The man stepped forward, and Will stepped back again. “I mean you no harm. I just …”

“Leave me alone!” the man shouted, and suddenly his face snarled like an enraged animal.

He lifted up his hand, and the light caught the surface of something metal in his grip. Will reached up instinctively as the man lunged forward, bringing his hand down.

Will guarded his face with his forearm. Whatever the man had in his hand, battered against it, and something snapped inside Will’s arm.

“Charlie! Help!” Will cried out on the side of that abandoned hill.

The man pulled his hand back up into the air, bringing down swiftly what Will now saw was an old, rusted hammer. With one arm broken, Will grabbed the man by the throat and brought his knee up into his stomach.

Crying out in anger, the man reeled back having been winded. But it was a momentary lapse. He readied the hammer in his grip again and charged towards Will.

This time, Will used his intellect. He turned and fled into the mist. If he could just put some distance between himself and his attacker, his panicked mind hoped that the mist would cloak him from view.

“Come here!” the man seethed, closing in from behind.

As Will ran through the mist, he knew the man was only seconds behind. In the poor conditions, Will didn’t see a large rock on the ground and caught his foot on it, falling forward, and sliding down a grass embankment.

He scrambled back onto his feet as quickly as he could. It was now that the injury to his arm made itself known. The pain ran up his forearm like electricity.

Will bit down on the collar of his coat to stop from screaming. Ducking down, he found a large bush and hid behind it, peering out from between its branches.

The mist still made it hard to see. Dark shapes stood nearby, some were trees, but others Will felt were more malevolent. Like watchers, figures observing the violence in Kerry County, detached from the humanity of it all.

Then Will saw one of the shapes moving closer. He could see it looking around, and there was something in its hand. He was certain that it was Lance Nielsen, but that certainty lasted only a moment.

Will heard a footfall from behind him. He turned to see his attacker standing over him.

“Leave me alone!” he screamed, lifting the hammer up over his head to strike Will down once and for all.

But something had changed. Will no longer felt alone. Someone else was there. A sure hand moved out of the mist, a gun in its grasp, and the barrel placed coldly against Lance Nielsen’s temple.

“You so much as cough, and I pull the trigger. Put the hammer down. Now.”

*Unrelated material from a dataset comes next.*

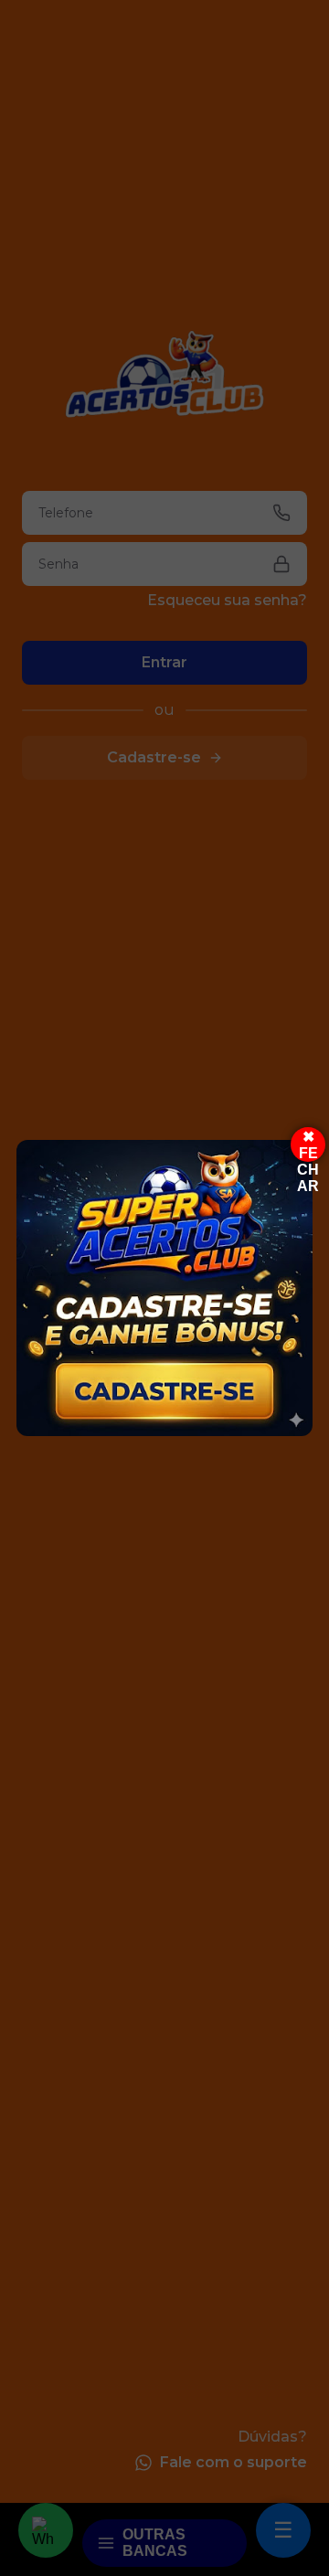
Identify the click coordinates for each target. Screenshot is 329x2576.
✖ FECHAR (308, 1145)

Will saw the face of his friend and partner, Charlie. Then he passed out from the pain of his broken arm.

CHAPTER TEN

Valerie sat in pathologist Larry Birkin’s office, a sinking feeling in her chest. She was unimpressed with how things were proceeding at the Kerry County coroner’s office.

Sheriff Glen Carter sat next to her. He was drumming his fingers on his knee over and over again.

“You do that any more and your knees will fall off,” she said.

“Sorry,” the sheriff said, stopping. “I get nervous whenever I’m around Larry.”

“Why is that?” Valerie asked sarcastically, looking at the strange arrangement of stuffed animals on various shelves in the office. Crows, a stag’s head, even what looked like a large bat.

Carter looked at the animals as well. He laughed. “Yeah, Larry is a strange one. People don’t take to him because of it. But it’s just his way.”

“Then why be nervous?” Valerie asked.

“Ugh, it’s a long story. We don’t see eye to eye, exactly.”

The door behind them opened and then closed with some force. Valerie turned to see the figure of an elderly man with a slight hunch and reading glasses at the end of his nose.